▶ [Seitenauszug]

::::::::

Da ist zum einen Richard Hoffmann, mit dessen 50. Geburtstag Ende 1982 der Roman beginnt. Richard ist erfolgsverwöhnter Chirurg an einem Dresdner Klinikum und sowohl in der Familie als auch im Kollegenkreis hoch angesehen. Zwei Geheimnisse trüben jedoch den Glanz: Zum einen seine Affäre mit Josta, einer Sekretärin im Klinikum, mit der er sogar schon ein Kind hat und eine Art Doppelleben führt; zum anderen seine Tätigkeit für das Ministerium für Saatssicherheit, die zwar schon dreißig Jahre zurückliegt, ihn aber immer noch erpressbar macht. Und eines Tages stehen wirklich zwei Herren vor der Tür, die von damals wissen, und auch von Josta, und Fragen stellen, wie wichtig es denn für Richard sei, dass alles vor seiner Familie geheim bliebe, und dass seine Kinder eine gute Ausbildung bekämen, und was er im Gegenzug für den Staat tun könne…

Richards Sohn Christian möchte/soll in die Fußstapfen seines Vaters treten und Medizin studieren. Dazu muss er sich vorher durch die Erweiterte Oberschule quälen und sich für mindestens drei Jahre zum Dienst an der Waffe bei der Nationalen Volksarmee verpflichten. Es ist nicht leicht für einen sensiblen Jungen aus gutem Hause bei der Fahne nicht unterzugehen und auch Christian muss viel einstecken. Doch so manche Suppe brockt er sich auch selbst ein: Nach einem vermasselten Übungseinsatz, der mit dem Tod eines Kameraden endet, platzt Christian der Kragen und er beschimpft Staat und System, das alles vor seinen Vorgesetzten, was ihm mehrere Monate Militärgefängnis einbringt. Sein Armeedienst erhöht sich auf fünf Jahre, das Medizinstudium kann er vergessen und dann auch noch die Schande, die er über die Familie bringt…

Meno Rohde (Richards Schwager, Christians Onkel), ist Lektor eines Dresdner Verlagshauses. Er hat die schwierige Aufgabe, die meist systemkritischen Texte seiner Autoren so zu entschärfen, dass sie einerseits nicht der kulturpolitischen Zensur zum Opfer fallen, und dass andererseits Kunst und Ehre der Schriftsteller erhalten bleiben. Ein Balanceakt, dem Meno zwischen all den Künstler- und Politiker-Egos einiges an Fingerspitzengefühl abverlangt, zumal er sich (selbst heimlicher Tagebuch-Poet) der schreibenden Zunft näher verbunden fühlt als dem Staatssystem. Mit Judith Schevola, die als großes Talent und Sprachrohr ihrer jungen Generation gilt, literarisch aber gefährlich weit in der Opposition steht, kommt Meno an die Grenzen seines diplomatischen Geschickes…

Einen wichtigen Teil des Buches nimmt aber auch die Stadt selbst ein: Dresden, neben Leipzig eine der wichtigsten Keimzellen für die Volksbewegungen, die schließlich zum Untergang der DDR führten, die zu diesem Zeitpunkt schon moribund daniederlag. In diesem Roman zeigt sich der Zerfall des Großen auch im Kleinen: Immer mehr geht kaputt, die Wohngebäude der Dresdner Neustadt verfallen, die Stromausfälle häufen sich, Wasserrohrbrüche im tiefsten Winter, alles knackt und platzt und reißt … eine starke Metapher für den desolaten Zustand des Landes, die sich im ersten Satz schon zeigt (siehe oben).

::::::::

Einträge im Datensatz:
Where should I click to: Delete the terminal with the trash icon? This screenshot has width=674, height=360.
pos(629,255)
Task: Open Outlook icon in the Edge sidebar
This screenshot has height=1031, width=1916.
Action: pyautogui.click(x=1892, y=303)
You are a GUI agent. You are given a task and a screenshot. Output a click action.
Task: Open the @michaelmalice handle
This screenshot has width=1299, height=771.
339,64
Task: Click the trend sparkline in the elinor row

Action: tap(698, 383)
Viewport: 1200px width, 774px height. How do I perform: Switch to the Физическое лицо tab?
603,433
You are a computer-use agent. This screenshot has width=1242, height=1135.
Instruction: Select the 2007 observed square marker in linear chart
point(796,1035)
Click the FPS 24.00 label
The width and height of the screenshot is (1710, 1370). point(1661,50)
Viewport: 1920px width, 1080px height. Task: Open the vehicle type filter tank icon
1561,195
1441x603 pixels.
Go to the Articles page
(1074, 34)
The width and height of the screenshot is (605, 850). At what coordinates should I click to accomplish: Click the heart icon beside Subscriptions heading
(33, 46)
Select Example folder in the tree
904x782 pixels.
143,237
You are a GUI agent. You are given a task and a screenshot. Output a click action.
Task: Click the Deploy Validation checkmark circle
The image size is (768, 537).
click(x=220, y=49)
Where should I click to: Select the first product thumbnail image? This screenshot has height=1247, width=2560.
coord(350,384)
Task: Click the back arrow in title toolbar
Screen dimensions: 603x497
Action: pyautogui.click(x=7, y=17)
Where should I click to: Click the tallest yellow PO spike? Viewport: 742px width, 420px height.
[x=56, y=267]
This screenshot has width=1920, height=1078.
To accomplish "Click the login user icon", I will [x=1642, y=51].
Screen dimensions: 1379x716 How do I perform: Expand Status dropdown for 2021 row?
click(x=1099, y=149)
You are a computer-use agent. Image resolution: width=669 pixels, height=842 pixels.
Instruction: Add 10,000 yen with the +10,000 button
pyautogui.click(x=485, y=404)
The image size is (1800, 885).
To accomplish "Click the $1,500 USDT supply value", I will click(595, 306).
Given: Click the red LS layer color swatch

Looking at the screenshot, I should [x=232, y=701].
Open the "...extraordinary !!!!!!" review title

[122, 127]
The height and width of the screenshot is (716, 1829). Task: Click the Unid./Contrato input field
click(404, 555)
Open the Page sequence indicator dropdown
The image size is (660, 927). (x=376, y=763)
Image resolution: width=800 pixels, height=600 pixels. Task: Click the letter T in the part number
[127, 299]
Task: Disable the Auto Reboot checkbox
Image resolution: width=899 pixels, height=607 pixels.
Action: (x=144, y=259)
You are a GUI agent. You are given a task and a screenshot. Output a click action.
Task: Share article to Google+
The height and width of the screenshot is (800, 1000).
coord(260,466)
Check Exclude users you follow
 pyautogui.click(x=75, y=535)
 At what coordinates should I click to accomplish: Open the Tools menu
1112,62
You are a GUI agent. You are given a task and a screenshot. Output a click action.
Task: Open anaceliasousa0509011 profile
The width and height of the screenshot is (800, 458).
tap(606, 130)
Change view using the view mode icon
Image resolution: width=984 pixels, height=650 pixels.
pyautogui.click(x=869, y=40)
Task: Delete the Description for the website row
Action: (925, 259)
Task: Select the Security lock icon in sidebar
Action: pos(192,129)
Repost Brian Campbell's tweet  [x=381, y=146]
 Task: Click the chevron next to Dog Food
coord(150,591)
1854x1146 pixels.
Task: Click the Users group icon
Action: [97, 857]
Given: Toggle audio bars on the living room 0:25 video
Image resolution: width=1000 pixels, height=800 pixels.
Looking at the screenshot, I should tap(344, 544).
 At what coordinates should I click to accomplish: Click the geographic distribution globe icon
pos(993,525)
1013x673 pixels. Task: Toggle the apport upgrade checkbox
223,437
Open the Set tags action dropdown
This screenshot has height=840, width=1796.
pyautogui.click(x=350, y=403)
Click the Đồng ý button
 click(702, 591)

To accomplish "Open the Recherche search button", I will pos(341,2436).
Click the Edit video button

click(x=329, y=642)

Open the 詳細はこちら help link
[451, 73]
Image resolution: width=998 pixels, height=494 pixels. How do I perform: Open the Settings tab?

::::::::

▶ [Ziel der Aufgabe] Gib aus dem Seitenauszug die Stelle wörtlich wieder, die mit den Worten „Einen wichtigen Teil“ anfängt und mit „zeigt (siehe oben).“ aufhört.

▶ [Ergebnis]
Einen wichtigen Teil des Buches nimmt aber auch die Stadt selbst ein: Dresden, neben Leipzig eine der wichtigsten Keimzellen für die Volksbewegungen, die schließlich zum Untergang der DDR führten, die zu diesem Zeitpunkt schon moribund daniederlag. In diesem Roman zeigt sich der Zerfall des Großen auch im Kleinen: Immer mehr geht kaputt, die Wohngebäude der Dresdner Neustadt verfallen, die Stromausfälle häufen sich, Wasserrohrbrüche im tiefsten Winter, alles knackt und platzt und reißt … eine starke Metapher für den desolaten Zustand des Landes, die sich im ersten Satz schon zeigt (siehe oben).